Gupta says his group’s method works by measuring signals that are normally given off by an LCD display and how they change when a user brings a hand near the screen. These signals show up as electromagnetic interference, and can be measured with a $5 sensor that plugs into a wall outlet.

In the study, users’ gestures and touches controlled an on-screen video player. Information about how the user’s actions changed the LCD’s electromagnetic interference was gathered by the sensor, and then sent to a connected PC, where software isolated the display’s signal and tracked how it changed over time. The software used machine learning to predict if changes were simply “noise” or one of five gestures and touches that it had been set to respond to. Once the touch or gesture was determined, it would elicit an appropriate on-screen response—like pausing or resizing a video.

“What we’re trying to find out is how that signal changes, and in particular we’re looking for changes in the intensity of that signal,” Gupta says.

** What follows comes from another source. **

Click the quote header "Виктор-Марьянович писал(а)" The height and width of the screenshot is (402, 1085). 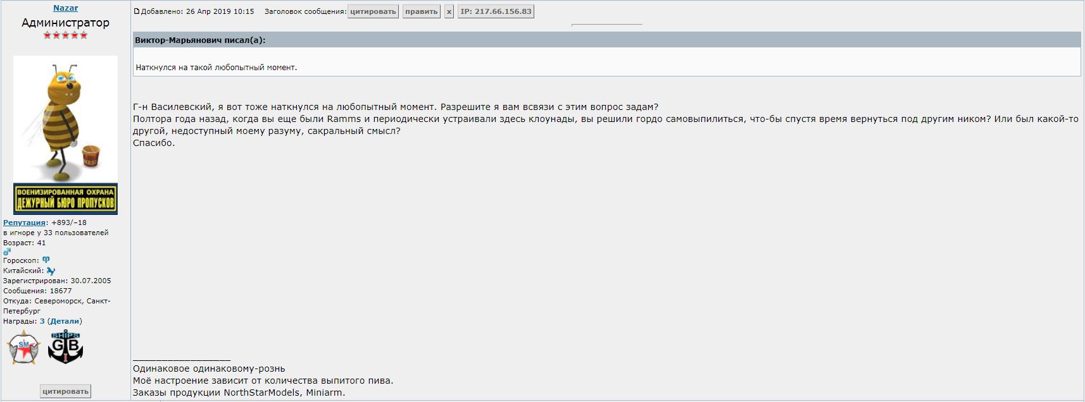[200, 40]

The system can tell the difference between different displays, since each has its own electromagnetic interference “fingerprint,” and a single sensor can be used to track interactions on numerous displays. Eventually, Gupta says, the sensing and processing could be done in a single unit that’s plugged into a wall socket.

The technology won’t make a noninteractive display as touch-sensitive as an iPhone or Android smartphone. The gestures are much simpler than the complex swipes and pinches you can make on those gadgets.

Still, Gupta can imagine it being used to do things like make large screens at museums interactive. It could also be used to add interactivity to other devices that emit electromagnetic interference—something Gupta and some of his uTouch colleagues explored in an earlier project called LightWave that uses a plug-in sensor to enable compact fluorescent lightbulbs to sense human proximity.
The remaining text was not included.